Quando mataram Che Guevara, alguém o lamentava profundamente por ele ser o símbolo global das possibilidades de um só homem. Sem heroísmos, nem recompensas, é esse o nosso maior desafio: reconhecer que temos – todos temos – o superpoder de contribuir para um mundo melhor e procurarmos ser coerentes em cada gesto.
Na realidade, todas as nossas decisões como cidadãos, consumidores, pais, cientistas, políticos, gestores ou quaisquer outros papéis que possamos desempenhar terão um impacte no mundo que nunca saberemos qual é. O bater de asas de uma borboleta pode mesmo provocar tempestades. A boa notícia é que esta regra também se aplica para o bem.
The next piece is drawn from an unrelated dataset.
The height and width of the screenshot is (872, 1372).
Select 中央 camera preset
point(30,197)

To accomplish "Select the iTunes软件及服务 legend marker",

É verdade que o capitalismo, a democracia e o sistema de ensino precisam de reformas urgentes para que a transição para a sustentabilidade social e ecológica possa ocorrer, mas comecemos por nós próprios. No silêncio e no anonimato, sabendo que o caminho é lento e sinuoso, mas também que nunca é tarde para (re)começarmos. Só não podemos desistir ou esmorecer. Como dizia Sophia de Mello Breyner, ponhamos solenidade e risco em cada gesto, pois nada de grande se faz sem paixão.
Há uns dias, uma pessoa que magoei profundamente partilhou comigo uma canção perfeita do Tim Bernardes, chamada “Nascer, Viver, Morrer”.
A canção começa assim:
Nascer outra vez bem no meio da vida
De fato acordar e enxergar cada dia
As coisas existem com força e magia
E eu sou a consciência da coisa que eu sou
Eu quero e eu amo e eu posso e eu vou
Como diz a canção, estamos sempre a tempo de nascer outra vez, de sentir a força e a magia das coisas, de tomar consciência. Mesmo a meio da vida, mesmo que nos possa parecer um pouco tarde, como dizia o Manuel António Pina. Desde que os ouvi pela primeira vez, passei a dizer estes versos do Tim Bernardes todos os dias ao acordar. Talvez um dia ela me perdoe. Aguardo à janela. As angústias do mundo cabem numa mão. São sempre as mesmas. Não são mais de quatro ou cinco. Mas são infinitas.